Lastly, as noted by Moz’s Rand Fishkin you might end up suffering from “content fatigue”, a growing condition among marketers.

How content fatigue happens.

For example, Brian Dean of Backlinko has published only 32 blogs until now.

His post "Google’s 200 Ranking Factors: The Complete List" earned for him around 250 high quality backlinks and generates more than 15,000 unique visits per month.

Brian Dean's blog is a proof that quality triumphs quantity.

Provide your audience with the best possible content by choosing quality over quantity. More content could be detrimental to your business.

5. When your content isn’t great or useful

Irrespective of where you write or who you’re writing for, poor content isn’t received well; not by Google, nor by your audience.

Honestly, having no one read a poor copy is better than having someone read it for the sake of it, making them loose their trust in you.

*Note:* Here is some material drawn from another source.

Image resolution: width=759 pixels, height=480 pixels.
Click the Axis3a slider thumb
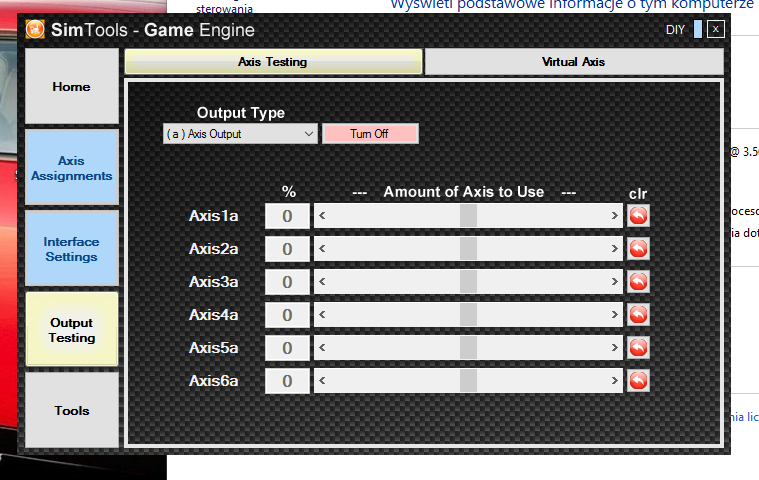pyautogui.click(x=468, y=282)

Your content wouldn’t be of use to anyone.

Why would a reader subscribe to your email list when all you do is copy & paste what your competitors write?

Here’s where the problem lies.

You read about content marketing and its benefits, you decide to do it.

However, you’re under pressure to show results in a short time span, so the next step is, you churn out some blog posts and hope they will work.

But this doesn’t give you the results you want.

Instead of gaining trust, traffic and leads, you end up with tired marketers, a huge budget wasted and your boss glaring at you.

Better content, 10X better content gets results.

Rand Fishkin defines 10x content as “Content that is 10 times better than the best result that can currently be found in the search results for a given keyword phrase or topic.”

10X content is truly exception content 10 times better than what appears in the search rankings for a particular keyword, what your competitors create and what the audience is subjected to.

It could be in the form of user experience, visuals, fonts, quality of writing or the overall style.

Having said this, creating amazing content is hard, very hard.

You can’t create amazing and helpful content every day, it is not practical.

So what should you focus on?

To create content that best provides value to your readers.

The format can vary from a 30 second video to a 500 – 5,000 word blog post or simply an update on social media.

I would like to read what you think about my assessments of outdated content marketing strategies. Do you agree?